[Pointing records for text and elements]
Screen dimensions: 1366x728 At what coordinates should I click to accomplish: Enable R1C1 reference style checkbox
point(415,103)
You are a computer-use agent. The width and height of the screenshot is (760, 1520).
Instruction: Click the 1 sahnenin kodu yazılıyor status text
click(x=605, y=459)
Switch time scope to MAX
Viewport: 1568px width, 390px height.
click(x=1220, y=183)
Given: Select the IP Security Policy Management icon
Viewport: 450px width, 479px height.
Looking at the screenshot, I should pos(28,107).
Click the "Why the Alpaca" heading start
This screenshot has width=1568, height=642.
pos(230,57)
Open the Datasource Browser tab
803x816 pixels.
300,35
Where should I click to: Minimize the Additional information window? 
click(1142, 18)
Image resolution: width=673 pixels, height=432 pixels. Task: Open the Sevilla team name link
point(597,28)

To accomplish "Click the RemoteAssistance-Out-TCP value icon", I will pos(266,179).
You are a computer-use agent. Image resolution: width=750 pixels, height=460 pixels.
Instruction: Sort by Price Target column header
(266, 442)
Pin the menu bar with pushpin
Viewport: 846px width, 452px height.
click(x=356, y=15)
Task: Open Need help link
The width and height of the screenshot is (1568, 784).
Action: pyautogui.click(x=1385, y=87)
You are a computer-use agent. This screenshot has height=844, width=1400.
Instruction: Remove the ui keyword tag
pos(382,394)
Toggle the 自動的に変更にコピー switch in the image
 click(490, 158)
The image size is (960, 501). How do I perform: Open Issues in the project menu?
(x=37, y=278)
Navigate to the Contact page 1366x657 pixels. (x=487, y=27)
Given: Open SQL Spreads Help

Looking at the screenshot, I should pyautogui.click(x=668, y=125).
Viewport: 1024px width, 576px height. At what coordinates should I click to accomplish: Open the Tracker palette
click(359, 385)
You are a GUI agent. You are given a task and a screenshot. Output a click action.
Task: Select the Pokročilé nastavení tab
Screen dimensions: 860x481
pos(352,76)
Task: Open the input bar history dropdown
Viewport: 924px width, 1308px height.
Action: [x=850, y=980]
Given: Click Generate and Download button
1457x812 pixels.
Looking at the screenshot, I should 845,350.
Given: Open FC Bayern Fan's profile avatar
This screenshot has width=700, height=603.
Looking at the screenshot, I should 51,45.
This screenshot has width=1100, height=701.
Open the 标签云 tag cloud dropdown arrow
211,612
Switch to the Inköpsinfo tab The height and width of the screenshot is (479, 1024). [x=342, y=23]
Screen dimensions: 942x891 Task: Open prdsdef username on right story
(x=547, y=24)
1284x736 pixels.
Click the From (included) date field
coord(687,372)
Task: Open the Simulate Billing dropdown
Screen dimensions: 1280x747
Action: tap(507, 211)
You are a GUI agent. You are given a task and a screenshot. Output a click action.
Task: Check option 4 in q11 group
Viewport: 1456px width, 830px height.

Task statement. Please reproduce the listing above, substituting "Command" for every "Instruction" and leaving everything else unchanged.

Worked solution.
Screen dimensions: 1366x728 At what coordinates should I click to accomplish: Enable R1C1 reference style checkbox
point(415,103)
You are a computer-use agent. The width and height of the screenshot is (760, 1520).
Command: Click the 1 sahnenin kodu yazılıyor status text
click(x=605, y=459)
Switch time scope to MAX
Viewport: 1568px width, 390px height.
click(x=1220, y=183)
Given: Select the IP Security Policy Management icon
Viewport: 450px width, 479px height.
Looking at the screenshot, I should pos(28,107).
Click the "Why the Alpaca" heading start
This screenshot has width=1568, height=642.
pos(230,57)
Open the Datasource Browser tab
803x816 pixels.
300,35
Where should I click to: Minimize the Additional information window? 
click(1142, 18)
Image resolution: width=673 pixels, height=432 pixels. Task: Open the Sevilla team name link
point(597,28)

To accomplish "Click the RemoteAssistance-Out-TCP value icon", I will pos(266,179).
You are a computer-use agent. Image resolution: width=750 pixels, height=460 pixels.
Command: Sort by Price Target column header
(266, 442)
Pin the menu bar with pushpin
Viewport: 846px width, 452px height.
click(x=356, y=15)
Task: Open Need help link
The width and height of the screenshot is (1568, 784).
Action: pyautogui.click(x=1385, y=87)
You are a computer-use agent. This screenshot has height=844, width=1400.
Command: Remove the ui keyword tag
pos(382,394)
Toggle the 自動的に変更にコピー switch in the image
 click(490, 158)
The image size is (960, 501). How do I perform: Open Issues in the project menu?
(x=37, y=278)
Navigate to the Contact page 1366x657 pixels. (x=487, y=27)
Given: Open SQL Spreads Help

Looking at the screenshot, I should pyautogui.click(x=668, y=125).
Viewport: 1024px width, 576px height. At what coordinates should I click to accomplish: Open the Tracker palette
click(359, 385)
You are a GUI agent. You are given a task and a screenshot. Output a click action.
Task: Select the Pokročilé nastavení tab
Screen dimensions: 860x481
pos(352,76)
Task: Open the input bar history dropdown
Viewport: 924px width, 1308px height.
Action: [x=850, y=980]
Given: Click Generate and Download button
1457x812 pixels.
Looking at the screenshot, I should 845,350.
Given: Open FC Bayern Fan's profile avatar
This screenshot has width=700, height=603.
Looking at the screenshot, I should 51,45.
This screenshot has width=1100, height=701.
Open the 标签云 tag cloud dropdown arrow
211,612
Switch to the Inköpsinfo tab The height and width of the screenshot is (479, 1024). [x=342, y=23]
Screen dimensions: 942x891 Task: Open prdsdef username on right story
(x=547, y=24)
1284x736 pixels.
Click the From (included) date field
coord(687,372)
Task: Open the Simulate Billing dropdown
Screen dimensions: 1280x747
Action: tap(507, 211)
You are a GUI agent. You are given a task and a screenshot. Output a click action.
Task: Check option 4 in q11 group
Viewport: 1456px width, 830px height.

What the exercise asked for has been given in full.